Could you reproduce every entry that follows, exactly as shown?

● RECORDS TO PROCESS
*** Begin section ***
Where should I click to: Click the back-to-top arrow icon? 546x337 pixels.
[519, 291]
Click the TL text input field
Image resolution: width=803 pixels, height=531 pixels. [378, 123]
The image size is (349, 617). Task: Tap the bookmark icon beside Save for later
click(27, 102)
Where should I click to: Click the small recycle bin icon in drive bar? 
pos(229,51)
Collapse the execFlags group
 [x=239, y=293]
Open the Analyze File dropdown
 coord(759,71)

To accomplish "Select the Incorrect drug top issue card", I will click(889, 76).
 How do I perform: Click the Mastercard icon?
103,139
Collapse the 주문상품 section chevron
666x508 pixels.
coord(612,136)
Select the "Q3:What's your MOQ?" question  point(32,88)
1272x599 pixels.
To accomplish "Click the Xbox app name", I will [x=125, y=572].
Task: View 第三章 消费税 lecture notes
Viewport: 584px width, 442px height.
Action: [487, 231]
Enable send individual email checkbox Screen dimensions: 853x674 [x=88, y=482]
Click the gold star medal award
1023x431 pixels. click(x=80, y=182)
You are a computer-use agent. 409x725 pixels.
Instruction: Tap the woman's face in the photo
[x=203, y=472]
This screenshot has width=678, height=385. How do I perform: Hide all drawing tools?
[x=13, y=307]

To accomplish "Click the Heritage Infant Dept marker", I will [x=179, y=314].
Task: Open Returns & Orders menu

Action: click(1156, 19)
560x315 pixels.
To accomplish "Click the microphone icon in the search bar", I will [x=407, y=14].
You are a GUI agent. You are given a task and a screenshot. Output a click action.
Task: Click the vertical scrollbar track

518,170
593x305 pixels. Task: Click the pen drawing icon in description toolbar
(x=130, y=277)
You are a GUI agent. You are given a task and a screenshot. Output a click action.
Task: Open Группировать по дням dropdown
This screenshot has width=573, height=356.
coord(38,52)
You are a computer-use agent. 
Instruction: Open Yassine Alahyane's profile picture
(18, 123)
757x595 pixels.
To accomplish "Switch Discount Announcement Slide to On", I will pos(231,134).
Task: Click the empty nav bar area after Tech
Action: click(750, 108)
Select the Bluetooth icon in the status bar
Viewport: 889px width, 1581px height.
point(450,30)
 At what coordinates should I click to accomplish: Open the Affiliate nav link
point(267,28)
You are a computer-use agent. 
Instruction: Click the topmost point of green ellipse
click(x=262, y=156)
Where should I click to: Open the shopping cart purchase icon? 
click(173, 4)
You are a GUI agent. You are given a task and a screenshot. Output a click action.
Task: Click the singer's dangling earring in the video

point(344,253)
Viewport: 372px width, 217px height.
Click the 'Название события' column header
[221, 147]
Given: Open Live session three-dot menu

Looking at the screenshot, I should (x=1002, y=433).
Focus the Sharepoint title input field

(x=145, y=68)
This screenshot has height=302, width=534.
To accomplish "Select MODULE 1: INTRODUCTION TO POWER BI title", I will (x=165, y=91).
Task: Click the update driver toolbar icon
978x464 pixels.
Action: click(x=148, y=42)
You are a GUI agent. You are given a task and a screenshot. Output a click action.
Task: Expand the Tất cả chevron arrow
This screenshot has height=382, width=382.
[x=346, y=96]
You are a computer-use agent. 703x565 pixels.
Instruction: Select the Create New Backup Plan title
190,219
*** End section ***
● RESPONSE AREA
Where should I click to: Click the back-to-top arrow icon? 546x337 pixels.
[519, 291]
Click the TL text input field
Image resolution: width=803 pixels, height=531 pixels. [378, 123]
The image size is (349, 617). Task: Tap the bookmark icon beside Save for later
click(27, 102)
Where should I click to: Click the small recycle bin icon in drive bar? 
pos(229,51)
Collapse the execFlags group
 [x=239, y=293]
Open the Analyze File dropdown
 coord(759,71)

To accomplish "Select the Incorrect drug top issue card", I will click(889, 76).
 How do I perform: Click the Mastercard icon?
103,139
Collapse the 주문상품 section chevron
666x508 pixels.
coord(612,136)
Select the "Q3:What's your MOQ?" question  point(32,88)
1272x599 pixels.
To accomplish "Click the Xbox app name", I will [x=125, y=572].
Task: View 第三章 消费税 lecture notes
Viewport: 584px width, 442px height.
Action: [487, 231]
Enable send individual email checkbox Screen dimensions: 853x674 [x=88, y=482]
Click the gold star medal award
1023x431 pixels. click(x=80, y=182)
You are a computer-use agent. 409x725 pixels.
Instruction: Tap the woman's face in the photo
[x=203, y=472]
This screenshot has width=678, height=385. How do I perform: Hide all drawing tools?
[x=13, y=307]

To accomplish "Click the Heritage Infant Dept marker", I will [x=179, y=314].
Task: Open Returns & Orders menu

Action: click(1156, 19)
560x315 pixels.
To accomplish "Click the microphone icon in the search bar", I will [x=407, y=14].
You are a GUI agent. You are given a task and a screenshot. Output a click action.
Task: Click the vertical scrollbar track

518,170
593x305 pixels. Task: Click the pen drawing icon in description toolbar
(x=130, y=277)
You are a GUI agent. You are given a task and a screenshot. Output a click action.
Task: Open Группировать по дням dropdown
This screenshot has width=573, height=356.
coord(38,52)
You are a computer-use agent. 
Instruction: Open Yassine Alahyane's profile picture
(18, 123)
757x595 pixels.
To accomplish "Switch Discount Announcement Slide to On", I will pos(231,134).
Task: Click the empty nav bar area after Tech
Action: click(750, 108)
Select the Bluetooth icon in the status bar
Viewport: 889px width, 1581px height.
point(450,30)
 At what coordinates should I click to accomplish: Open the Affiliate nav link
point(267,28)
You are a computer-use agent. 
Instruction: Click the topmost point of green ellipse
click(x=262, y=156)
Where should I click to: Open the shopping cart purchase icon? 
click(173, 4)
You are a GUI agent. You are given a task and a screenshot. Output a click action.
Task: Click the singer's dangling earring in the video

point(344,253)
Viewport: 372px width, 217px height.
Click the 'Название события' column header
[221, 147]
Given: Open Live session three-dot menu

Looking at the screenshot, I should (x=1002, y=433).
Focus the Sharepoint title input field

(x=145, y=68)
This screenshot has height=302, width=534.
To accomplish "Select MODULE 1: INTRODUCTION TO POWER BI title", I will (x=165, y=91).
Task: Click the update driver toolbar icon
978x464 pixels.
Action: click(x=148, y=42)
You are a GUI agent. You are given a task and a screenshot. Output a click action.
Task: Expand the Tất cả chevron arrow
This screenshot has height=382, width=382.
[x=346, y=96]
You are a computer-use agent. 703x565 pixels.
Instruction: Select the Create New Backup Plan title
190,219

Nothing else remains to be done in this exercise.